ビックカメラを下請法違反で勧告、メーカー50社の納入代金5・5億円を不当減額…公取委
家電のプライベートブランド(PB)製品の製造を委託する下請け業者への納入代金を不当に引き下げたのは下請法違反(減額の禁止)に当たるとして、公正取引委員会は28日、家電量販大手「ビックカメラ」(東京)に再発防止などを勧告した。
発表によると、ビックカメラは2023年7月から24年8月、自社で開発する家電などのPB製品の製造を委託した約50社の家電メーカーに対し、決められた納入代金から不当に減額した代金を支払っていたという。減額の総額は約5億5000万円に上る。ビックカメラは違反を認め、既に業者側に減額分を支払った。
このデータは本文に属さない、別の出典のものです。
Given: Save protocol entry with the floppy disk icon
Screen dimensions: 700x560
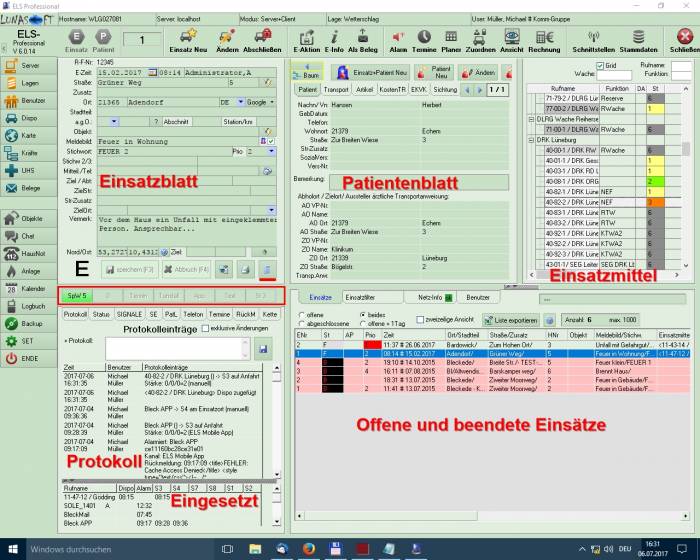Looking at the screenshot, I should [262, 348].
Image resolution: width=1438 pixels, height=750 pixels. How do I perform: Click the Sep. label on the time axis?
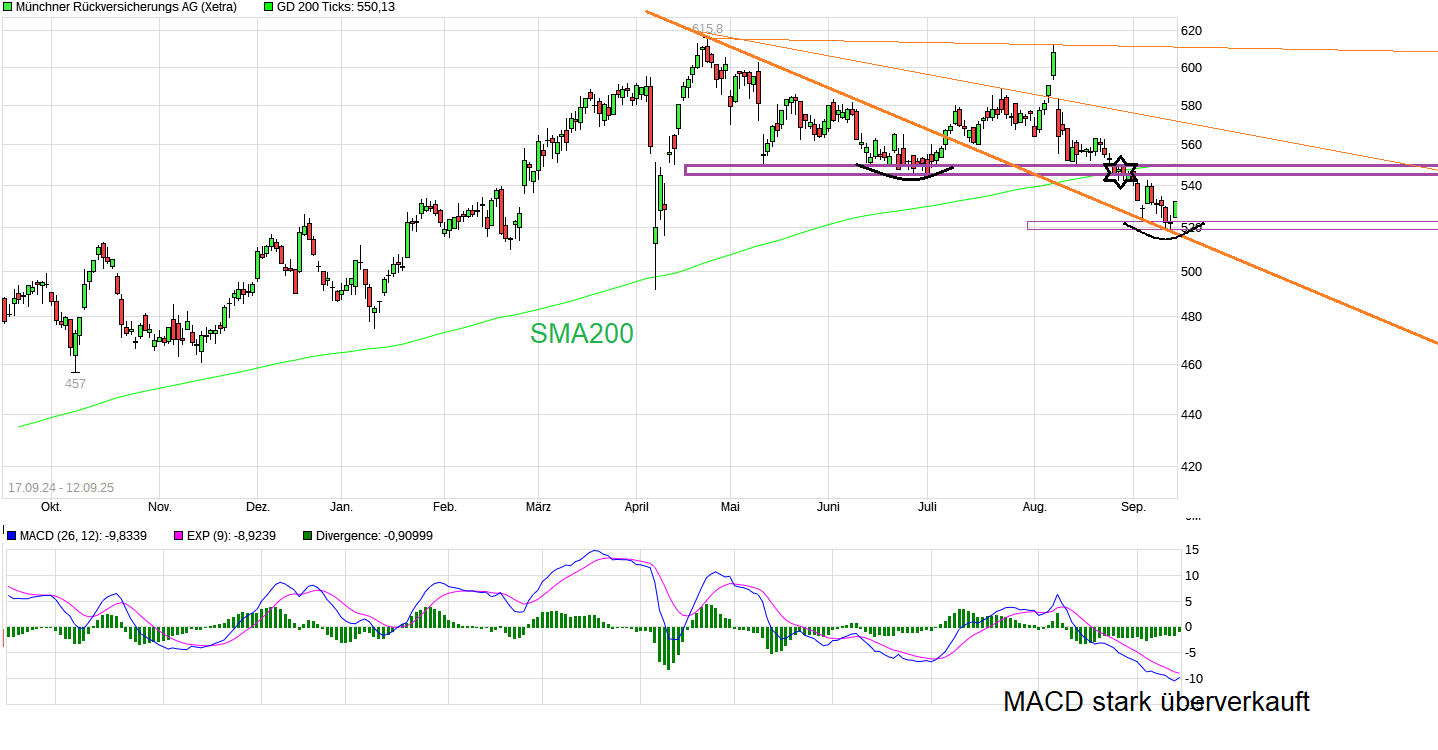pyautogui.click(x=1132, y=507)

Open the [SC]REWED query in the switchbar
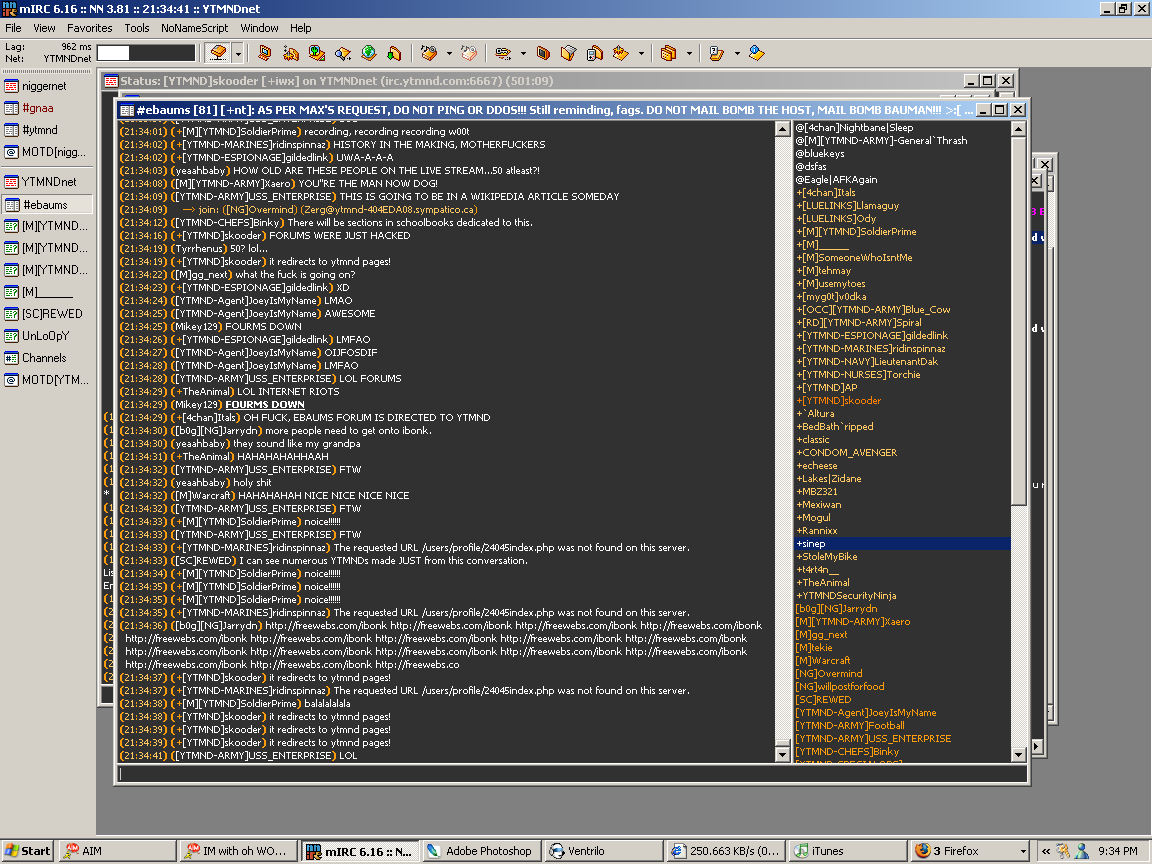click(52, 314)
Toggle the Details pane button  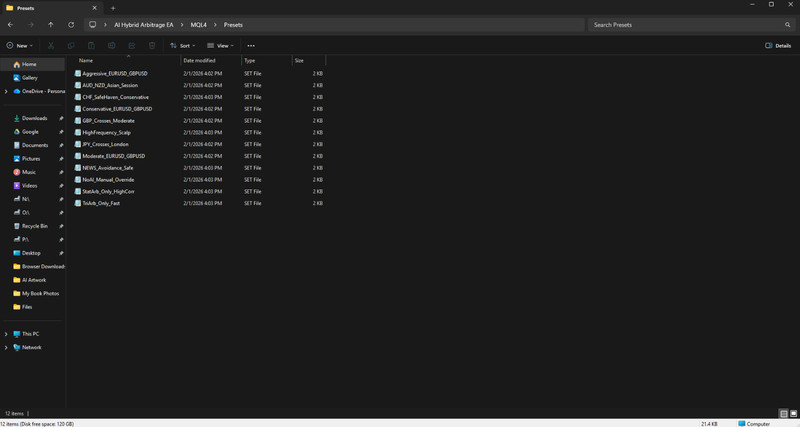778,45
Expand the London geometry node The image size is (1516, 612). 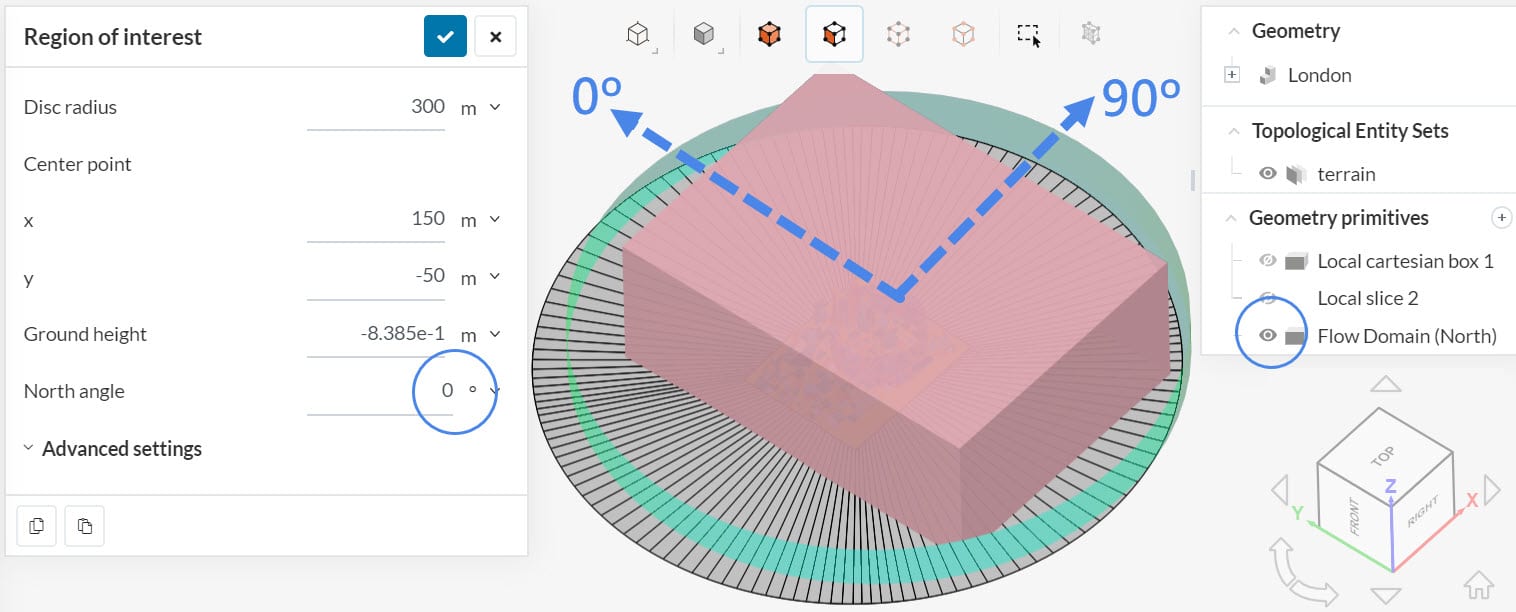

今回の減額は、業界の慣習として長年残るリベート(販売奨励金)など様々な名目で行われていた。売り上げ増加のためにキャンペーンを行うという理由で減額したものの、実際は実施されなかったケースや能登半島地震の復興協賛金名目のものもあった。
公取委の調査では、ビックカメラ側は家電メーカーから仕入れた商品を販売する時にも、リベート名目で支払い額を減額していたことが判明。公取委は、独占禁止法上の「優越的地位の乱用」にあたる可能性があるとして、問題点を指摘した。ビックカメラはリベートなどの名目による減額行為を全て見直す方針を示しているという。